Epic sepsis model missed patients and swamped staff
A June 2021 study in JAMA Internal Medicine by researchers at Michigan Medicine externally validated the Epic Sepsis Model - a proprietary prediction tool deployed across hundreds of U.S. hospitals - and found it missed two-thirds of actual sepsis cases while generating so many false alarms that clinicians would need to investigate 109 alerts to find one real patient. The model's AUC of 0.63 fell well short of the 0.76 to 0.83 range Epic had cited in internal documentation, and the study found the tool only caught 7 percent of sepsis cases that clinicians themselves had missed. Epic later overhauled the algorithm and began recommending hospitals train the model on their own patient data before clinical deployment.

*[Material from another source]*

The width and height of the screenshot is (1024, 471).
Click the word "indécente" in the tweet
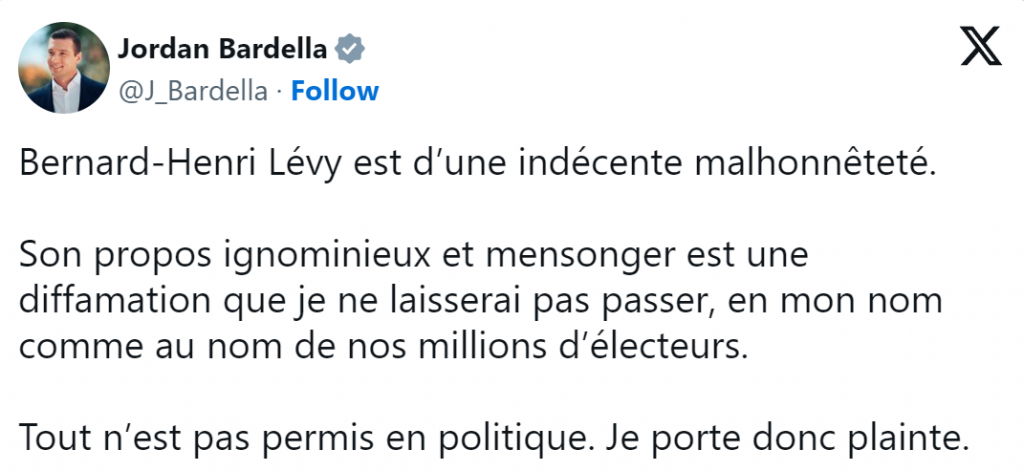click(604, 166)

Google DR AI stumbled in Thai clinics
Google Health built a deep learning system capable of detecting diabetic retinopathy from retinal scans with over 90 percent accuracy in controlled lab settings. When researchers deployed it in 11 clinics across Pathum Thani and Chiang Mai in Thailand between late 2018 and mid-2019, the system rejected 21 percent of the nearly 1,840 images nurses captured as too low-quality to process - mostly due to poor clinic lighting. Slow internet connections added further delays to uploads, and nurses found themselves screening only about 10 patients per two-hour session. A tool designed to speed up triage instead created bottlenecks, patient frustration, and unnecessary specialist referrals.
Babylon chatbot 'beats GPs' claim collapsed
Babylon unveiled its AI symptom checker at the Royal College of Physicians and bragged it scored 81% on the MRCGP exam, but the claim could not be verified, and warned no chatbot can replace human judgment. Independent clinicians who later dissected Babylon's marketing study in The Lancet told Undark that the tiny, non-peer-reviewed test offered no proof the tool outperforms doctors and might even be worse.